Avec cette première fiction, célébrée à la Semaine de la Critique (et dans nos colonnes), le Franco-Cambodgien Davy Chou, remarqué il y a quelques années pour l’évocation du cinéma cambodgien disparu (Le Sommeil d’or, 2012), s’intéresse au mirage de la modernité dans lequel se perd la jeunesse de son pays d’origine. L’histoire est celle d’un jeune néo-urbain, quittant son village natal, laissant derrière lui mère et amis pour rejoindre la capitale et y trouver du travail dans la construction du nouveau quartier « Diamond Island ». L’amitié qui va naître avec ses comparses de chantier est mise à mal par la rencontre fortuite de son frère, parti des années avant lui du village et évoluant désormais avec la jeunesse dorée de la ville grâce à l’aide d’un généreux mécène américain – dont le film ne dira rien. Les possibilités qui s’ouvrent à Bora sont alléchantes, mais demandent des sacrifices douloureux…
La forme d’une ville
Ce que l’on apprécie avant tout dans la proposition de Davy Chou, c’est le regard géographique qu’il développe et qui évoque immédiatement le cinéma de Jia Zhang-ke (The World notamment). Sans être nouvelle, cette approche de la société par le prisme de sa transformation spatiale est ici partiellement renouvelée par l’esthétique qu’elle permet au film de déployer (variation des échelles de plan, panoramas, photographie structurée par l’artificialité des lumières nocturnes). Le nouveau quartier de Phnom Penh est d’abord vu dans une vidéo promotionnelle : architecture d’inspiration occidentale, complexe hôtelier, de loisirs et de consommation, Diamond Island a tout d’une promesse de modernité capitaliste, symptôme de la réussite et de l’ouverture internationale du pays. Ce choix de l’image promotionnelle est d’une grande pertinence au regard du passé sans image du Cambodge que le réalisateur a déjà abordé dans son premier film. Mais le quartier est à ce stade plus un projet numérique qu’un résultat : c’est un chantier, des champs de terre battue, des structures de bâtiments vides. On découvre ses rangées de bungalows en construction depuis le ciel lorsque la caméra suit les motos de Bora et sa troupe qui se rendent au parc d’attraction. Car, même désargentés, les jeunes travailleurs, incarnés par des acteurs non professionnels au jeu et à la présence très justes, voient le lieu comme le centre de tous les possibles : sortir, s’y distraire, et surtout y rencontrer des filles. Phnom Penh la nuit est ce réseau de néons colorés, une ville du plaisir et de la séduction qui fait briller les yeux de la jeunesse.
Mais pour une partie d’entre elle, les perspectives sont celles d’un travail harassant, la vie communautaire et la gracieuse possibilité d’heures supplémentaires.
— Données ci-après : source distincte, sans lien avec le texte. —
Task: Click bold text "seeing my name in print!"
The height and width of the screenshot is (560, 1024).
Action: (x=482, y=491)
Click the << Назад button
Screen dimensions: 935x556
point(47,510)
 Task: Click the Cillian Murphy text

Tenté de s’extraire de cette condition en suivant les traces de son frère, mais pressentant la perte de sens induite par la rupture amicale et familiale que cela implique, Bora traverse cette étape de sa vie avec hésitation puis résignation ; la caméra suit avec un certain détachement ses errements, dramatisant peu les enjeux, manquant notamment de développer les individualités du groupe d’amis de chantier. L’esthétique contemplative du film laisse la place à de longs silences entre amants mais fait aussi apparaître l’inconsistance du caractère du personnage principal. Le film gagne en intensité lorsqu’il s’intéresse aux idylles naissantes, commente les envies de la jeunesse, décrit les jeux de séduction entre groupes de garçons et de filles, leur vampirisation par le téléphone, la mode et les sorties nocturnes. Si la moto, signe d’une première réussite et sésame de la mobilité, est la clé d’une potentielle mobilité sociale, elle est surtout la possibilité d’une parade amoureuse ritualisée, obéissant à ses protocoles et suivant ses lignes tracées. C’est cette géographie amoureuse de Phnom Penh, de ses quartiers phares et de ses contre-allées, qui fait sans doute la principale force du film et lui offre ses plus belles scènes : deux corps serrés, lumineux, discutant sur le siège d’une moto.
Démons de néons
Pour autant, on peut être étonné de la manière dont Diamond Island semble être, au départ, pris entre deux cinématographies : une forme de néoréalisme tiers-mondiste d’une part, marqué par des plans fixes sur une campagne pauvre, des baraquements ouvriers, des conversations téléphoniques sourdes et immobiles, et, d’autre part, un cinéma moderne plus pop, esthétisant, fait de caméras mobiles, plans panoramiques, lumières artificielles et montage plus court. À première vue, le parti du réalisateur est vite pris : comme son héros, le film lorgne du côté de la modernité incarnée par les néons du parc à thèmes, l’espace semble contaminer la mise en scène, comme il teinte d’une monochromie fluo morbide les visages de ses jeunes acteurs. Choix qui pourrait, au regard du discours critique porté dans le film sur le potentiel mortifère de la modernité, apparaître paradoxal, voire opportuniste, un peu « attrape touriste » cinématographique : peut-on faire la critique de la modernité urbaine tout en plongeant sa caméra dans ses formes et ses lumières ? Pourtant, à y regarder de plus près, le réalisateur semble moins opportuniste qu’il n’y parait : partout la couleur est vive, l’espace ressort dans chaque plan, à l’image des ocres vifs de la terre de la ferme familiale — comme si cette esthétique de la saturation était déjà en germe dans le paysage et la culture cambodgienne, et si cette opération était moins une transformation de nature que de degré. Façon peut-être de dire que le Cambodge a déjà, en lui, la couleur qu’il cherche si désespérément dans la lumière électrique de la modernité ? C’est une hypothèse que le troisième film de Davy Chou devra sans doute confirmer.